Hardware 101: the Family
- General Purpose # Used for any hardware
  - CPU # Latency oriented, Single strong threaded like a single elephant
    - GPU # Throughput oriented, So many small threads like a lot of ants
  - GPGPU
    - Specialized HW #Tuned for a domain of applications
      - FPGA# Programmable logic, Its cheaper but less efficient`
      - ASIC# Fixed logic, Designed for a certain applications (Can be designed for deep learning applications)
Hardware 101: Number Representation
- Numbers in computer are represented with a discrete memory.
- Its very good and energy efficient for hardware to go from 32 bit to 16 bit in float point operations.

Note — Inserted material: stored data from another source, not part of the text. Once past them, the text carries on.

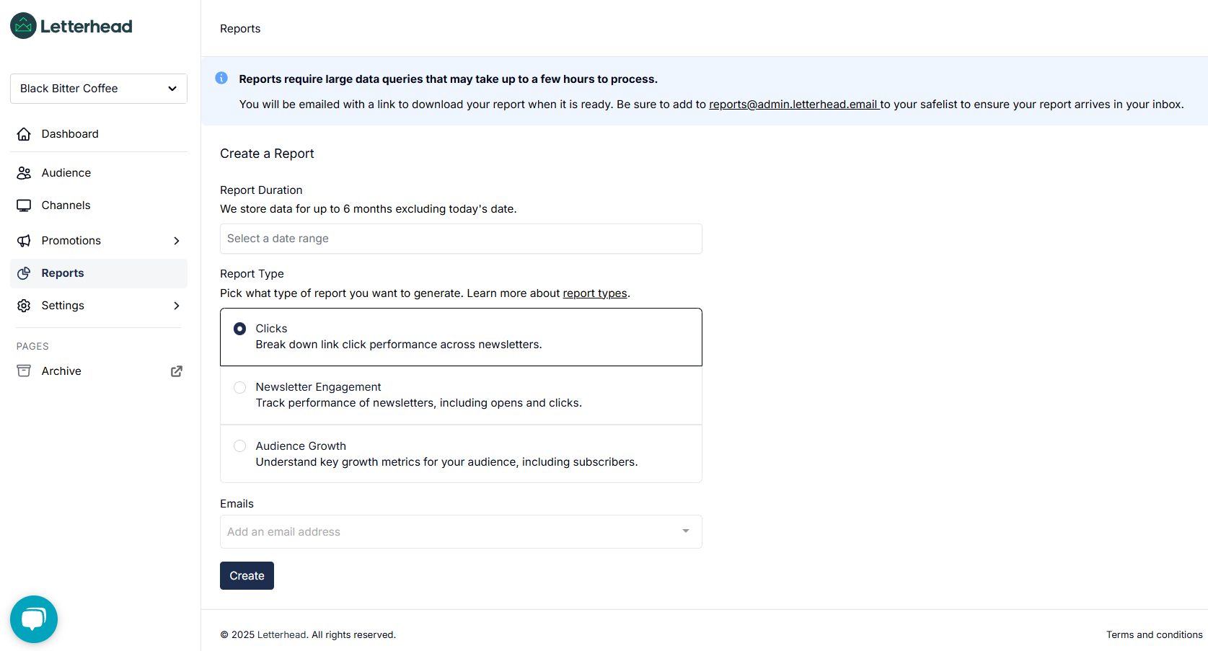Expand the Promotions submenu chevron
This screenshot has width=1208, height=651.
(x=176, y=241)
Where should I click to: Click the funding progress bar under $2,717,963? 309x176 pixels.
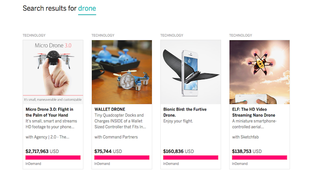[53, 157]
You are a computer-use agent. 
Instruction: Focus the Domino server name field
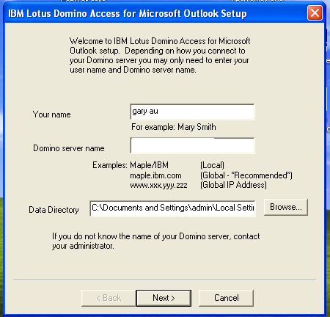tap(192, 145)
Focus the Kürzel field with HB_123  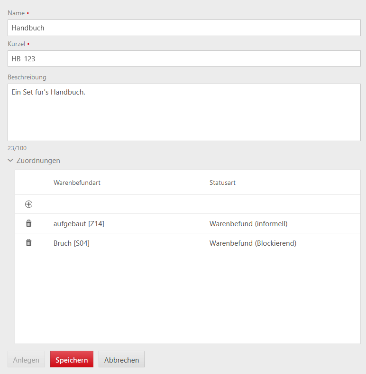click(184, 58)
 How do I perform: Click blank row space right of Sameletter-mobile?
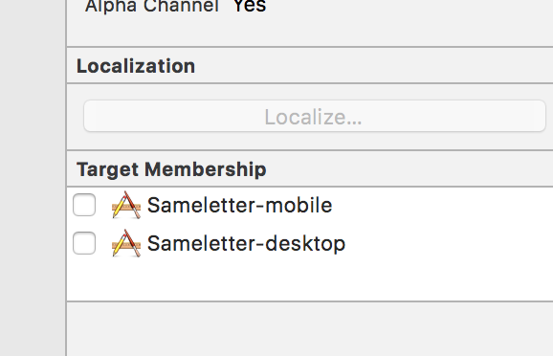click(x=443, y=205)
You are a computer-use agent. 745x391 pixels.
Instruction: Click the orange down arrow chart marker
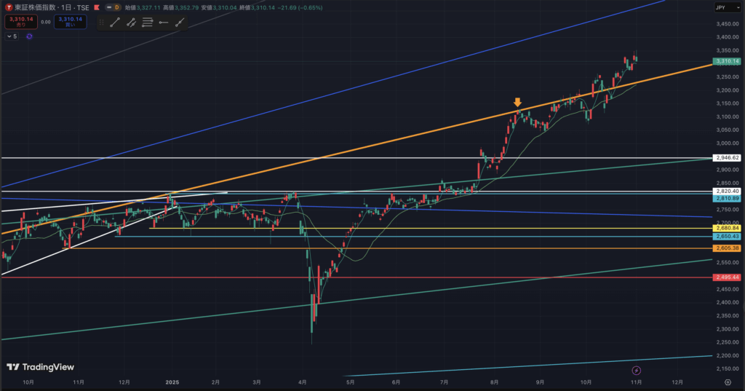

Algorithms for Efficient Inference

Pruning neural networks
- Idea is can we remove some of the weights/neurons and the NN still behave the same?
- In 2015 Han made AlexNet parameters from 60 million to 6 Million! by using the idea of Pruning.
- Pruning can be applied to CNN and RNN, iteratively it will reach the same accuracy as the original.
- Pruning actually happens to humans:
  - Newborn(50 Trillion Synapses) ==> 1 year old(1000 Trillion Synapses) ==> Adolescent(500 Trillion Synapses)
- Algorithm:
  1. Get Trained network.
  2. Evaluate importance of neurons.
  3. Remove the least important neuron.
  4. Fine tune the network.
  5. If we need to continue Pruning we go to step 2 again else we stop.
Weight Sharing
- The idea is that we want to make the numbers is our models less.
- Trained Quantization:
  - Example: all weight values that are 2.09, 2.12, 1.92, 1.87 will be replaced by 2
  - To do that we can make k means clustering on a filter for example and reduce the numbers in it. By using this we can also reduce the number of operations that are used from calculating the gradients.
  - After Trained Quantization the Weights are Discrete.
  - Trained Quantization can reduce the number of bits we need for a number in each layer significantly.
- Pruning + Trained Quantization can Work Together to reduce the size of the model.
- Huffman Coding
  - We can use Huffman Coding to reduce/compress the number of bits of the weight.
  - In-frequent weights: use more bits to represent.
  - Frequent weights: use less bits to represent.
- Using Pruning + Trained Quantization + Huffman Coding is called deep compression. ![]((assets/deeplearning-HW-SW/37.png) ![]((assets/deeplearning-HW-SW/38.png)
  - SqueezeNet
    - All the models we have talked about till now was using a pretrained models. Can we make a new architecture that saves memory and computations?
    - SqueezeNet gets the AlexNet accuracy with 50x fewer parameters and 0.5 model size.
  - SqueezeNet can even be further compressed by applying deep compression on them.
  - Models are now more energy efficient and has speed up a lot.
  - Deep compression was applied in Industry through Facebook and Baidu.
Quantization
- Algorithm (Quantizing the Weight and Activation):
  - Train with float.
  - Quantizing the weight and activation:
    - Gather the statistics for weight and activation.
    - Choose proper radix point position.
  - Fine-tune in float format.
  - Convert to fixed-point format.
Low Rank Approximation
- Is another size reduction algorithm that are used for CNN.
- Idea is decompose the conv layer and then try both of the composed layers.
Binary / Ternary Net
- Can we only use three numbers to represent weights in NN?
- The size will be much less with only -1, 0, 1.
- This is a new idea that was published in 2017 “Zhu, Han, Mao, Dally. Trained Ternary Quantization, ICLR’17”
- Works after training.
- They have tried it on AlexNet and it has reached almost the same error as AlexNet.
- Number of operation will increase per register: https://xnor.ai/
Winograd Transformation
- Based on 3x3 WINOGRAD Convolutions which makes less operations than the ordiany convolution
- cuDNN 5 uses the WINOGRAD Convolutions which has improved the speed.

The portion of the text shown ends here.